* REQUIREMENTS
Please reproduce the lines below verbatim, beginning with the first line and stopping after the line that contains "Click the Save floppy".
BEGIN SUPPLIED RECORDS
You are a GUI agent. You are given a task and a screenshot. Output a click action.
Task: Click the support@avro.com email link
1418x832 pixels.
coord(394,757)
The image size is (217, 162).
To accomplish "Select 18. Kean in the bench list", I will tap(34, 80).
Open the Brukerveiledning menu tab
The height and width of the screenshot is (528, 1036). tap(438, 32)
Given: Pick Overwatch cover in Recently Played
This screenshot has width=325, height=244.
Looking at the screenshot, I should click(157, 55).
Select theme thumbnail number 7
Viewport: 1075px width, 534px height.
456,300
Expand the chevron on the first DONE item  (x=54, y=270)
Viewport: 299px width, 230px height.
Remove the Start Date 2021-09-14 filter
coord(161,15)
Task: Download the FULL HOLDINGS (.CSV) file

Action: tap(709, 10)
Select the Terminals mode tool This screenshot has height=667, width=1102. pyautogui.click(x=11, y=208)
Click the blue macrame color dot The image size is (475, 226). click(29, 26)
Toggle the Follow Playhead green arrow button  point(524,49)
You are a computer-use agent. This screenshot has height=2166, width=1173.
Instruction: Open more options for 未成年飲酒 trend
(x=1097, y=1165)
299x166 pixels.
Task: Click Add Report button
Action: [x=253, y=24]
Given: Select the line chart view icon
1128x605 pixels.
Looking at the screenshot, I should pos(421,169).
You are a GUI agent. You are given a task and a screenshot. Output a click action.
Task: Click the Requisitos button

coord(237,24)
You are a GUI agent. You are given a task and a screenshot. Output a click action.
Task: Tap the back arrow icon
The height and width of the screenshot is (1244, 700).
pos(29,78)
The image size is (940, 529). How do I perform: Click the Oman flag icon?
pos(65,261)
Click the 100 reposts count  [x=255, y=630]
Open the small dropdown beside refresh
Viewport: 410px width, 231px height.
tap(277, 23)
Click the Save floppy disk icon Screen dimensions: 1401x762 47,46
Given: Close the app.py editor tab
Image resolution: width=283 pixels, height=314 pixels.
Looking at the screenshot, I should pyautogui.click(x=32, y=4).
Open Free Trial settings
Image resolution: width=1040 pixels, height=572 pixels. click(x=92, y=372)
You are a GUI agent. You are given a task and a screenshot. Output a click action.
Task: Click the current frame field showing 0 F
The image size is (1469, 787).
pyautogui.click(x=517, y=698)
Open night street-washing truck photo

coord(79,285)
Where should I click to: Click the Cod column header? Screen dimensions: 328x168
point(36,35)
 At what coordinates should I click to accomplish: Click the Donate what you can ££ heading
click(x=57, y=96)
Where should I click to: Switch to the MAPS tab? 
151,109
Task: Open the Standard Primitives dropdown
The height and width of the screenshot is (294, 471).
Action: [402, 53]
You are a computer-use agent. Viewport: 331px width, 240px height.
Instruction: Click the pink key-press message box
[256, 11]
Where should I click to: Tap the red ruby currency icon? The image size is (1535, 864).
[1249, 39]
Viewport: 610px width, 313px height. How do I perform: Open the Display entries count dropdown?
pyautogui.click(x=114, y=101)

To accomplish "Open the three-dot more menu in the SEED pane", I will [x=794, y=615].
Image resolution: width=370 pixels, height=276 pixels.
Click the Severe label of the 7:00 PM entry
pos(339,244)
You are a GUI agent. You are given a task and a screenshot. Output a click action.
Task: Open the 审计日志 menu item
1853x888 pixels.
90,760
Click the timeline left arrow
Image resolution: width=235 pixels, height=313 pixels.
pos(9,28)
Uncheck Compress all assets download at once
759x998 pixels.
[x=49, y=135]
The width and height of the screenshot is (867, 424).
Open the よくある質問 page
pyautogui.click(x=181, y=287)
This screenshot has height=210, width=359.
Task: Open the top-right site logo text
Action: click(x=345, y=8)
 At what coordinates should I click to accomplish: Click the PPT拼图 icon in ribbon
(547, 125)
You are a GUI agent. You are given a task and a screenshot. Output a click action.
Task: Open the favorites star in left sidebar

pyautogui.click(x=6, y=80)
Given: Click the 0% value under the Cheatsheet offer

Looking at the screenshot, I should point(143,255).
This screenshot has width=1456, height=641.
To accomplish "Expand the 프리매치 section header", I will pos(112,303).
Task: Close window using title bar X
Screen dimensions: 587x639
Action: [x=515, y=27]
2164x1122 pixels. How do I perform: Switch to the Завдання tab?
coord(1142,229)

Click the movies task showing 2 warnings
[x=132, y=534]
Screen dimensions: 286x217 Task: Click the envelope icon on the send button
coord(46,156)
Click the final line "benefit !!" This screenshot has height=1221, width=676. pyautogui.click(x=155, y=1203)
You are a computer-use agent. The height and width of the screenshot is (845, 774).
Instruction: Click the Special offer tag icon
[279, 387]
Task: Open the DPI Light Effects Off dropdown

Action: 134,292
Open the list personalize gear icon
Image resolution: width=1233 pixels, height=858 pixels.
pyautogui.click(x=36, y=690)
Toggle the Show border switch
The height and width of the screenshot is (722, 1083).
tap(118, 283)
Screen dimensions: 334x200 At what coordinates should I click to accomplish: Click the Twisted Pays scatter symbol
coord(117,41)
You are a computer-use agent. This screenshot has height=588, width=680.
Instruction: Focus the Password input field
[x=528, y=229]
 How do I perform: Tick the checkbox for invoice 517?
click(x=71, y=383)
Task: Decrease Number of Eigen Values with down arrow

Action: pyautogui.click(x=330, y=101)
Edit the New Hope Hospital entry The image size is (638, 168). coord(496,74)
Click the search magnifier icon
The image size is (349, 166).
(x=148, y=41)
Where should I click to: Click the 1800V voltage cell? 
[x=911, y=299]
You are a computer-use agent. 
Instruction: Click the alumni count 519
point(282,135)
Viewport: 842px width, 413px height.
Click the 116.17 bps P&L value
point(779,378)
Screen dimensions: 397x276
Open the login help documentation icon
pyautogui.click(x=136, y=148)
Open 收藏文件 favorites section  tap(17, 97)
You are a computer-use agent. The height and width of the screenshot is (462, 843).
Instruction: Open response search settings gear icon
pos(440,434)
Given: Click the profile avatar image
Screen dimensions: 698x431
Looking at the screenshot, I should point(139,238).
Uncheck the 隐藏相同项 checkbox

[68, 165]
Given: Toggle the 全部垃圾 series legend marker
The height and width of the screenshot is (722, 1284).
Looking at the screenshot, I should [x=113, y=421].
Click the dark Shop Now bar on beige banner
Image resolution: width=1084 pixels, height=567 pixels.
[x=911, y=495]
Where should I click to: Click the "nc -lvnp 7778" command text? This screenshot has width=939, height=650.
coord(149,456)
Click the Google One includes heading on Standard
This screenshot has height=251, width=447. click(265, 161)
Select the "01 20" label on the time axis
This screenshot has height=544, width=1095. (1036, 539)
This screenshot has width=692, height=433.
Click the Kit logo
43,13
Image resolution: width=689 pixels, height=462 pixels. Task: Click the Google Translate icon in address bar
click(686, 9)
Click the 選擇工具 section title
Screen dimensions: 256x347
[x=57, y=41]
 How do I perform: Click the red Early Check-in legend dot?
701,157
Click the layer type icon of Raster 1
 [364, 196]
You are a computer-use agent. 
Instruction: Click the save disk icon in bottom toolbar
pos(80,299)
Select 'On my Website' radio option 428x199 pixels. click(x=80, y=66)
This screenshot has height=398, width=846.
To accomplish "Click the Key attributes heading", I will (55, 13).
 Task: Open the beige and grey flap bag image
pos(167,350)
END SUPPLIED RECORDS
* TASK ANSWER
You are a GUI agent. You are given a task and a screenshot. Output a click action.
Task: Click the support@avro.com email link
1418x832 pixels.
coord(394,757)
The image size is (217, 162).
To accomplish "Select 18. Kean in the bench list", I will tap(34, 80).
Open the Brukerveiledning menu tab
The height and width of the screenshot is (528, 1036). tap(438, 32)
Given: Pick Overwatch cover in Recently Played
This screenshot has width=325, height=244.
Looking at the screenshot, I should click(157, 55).
Select theme thumbnail number 7
Viewport: 1075px width, 534px height.
456,300
Expand the chevron on the first DONE item  (x=54, y=270)
Viewport: 299px width, 230px height.
Remove the Start Date 2021-09-14 filter
coord(161,15)
Task: Download the FULL HOLDINGS (.CSV) file

Action: tap(709, 10)
Select the Terminals mode tool This screenshot has height=667, width=1102. pyautogui.click(x=11, y=208)
Click the blue macrame color dot The image size is (475, 226). click(29, 26)
Toggle the Follow Playhead green arrow button  point(524,49)
You are a computer-use agent. This screenshot has height=2166, width=1173.
Instruction: Open more options for 未成年飲酒 trend
(x=1097, y=1165)
299x166 pixels.
Task: Click Add Report button
Action: [x=253, y=24]
Given: Select the line chart view icon
1128x605 pixels.
Looking at the screenshot, I should pos(421,169).
You are a GUI agent. You are given a task and a screenshot. Output a click action.
Task: Click the Requisitos button

coord(237,24)
You are a GUI agent. You are given a task and a screenshot. Output a click action.
Task: Tap the back arrow icon
The height and width of the screenshot is (1244, 700).
pos(29,78)
The image size is (940, 529). How do I perform: Click the Oman flag icon?
pos(65,261)
Click the 100 reposts count  [x=255, y=630]
Open the small dropdown beside refresh
Viewport: 410px width, 231px height.
tap(277, 23)
Click the Save floppy disk icon Screen dimensions: 1401x762 47,46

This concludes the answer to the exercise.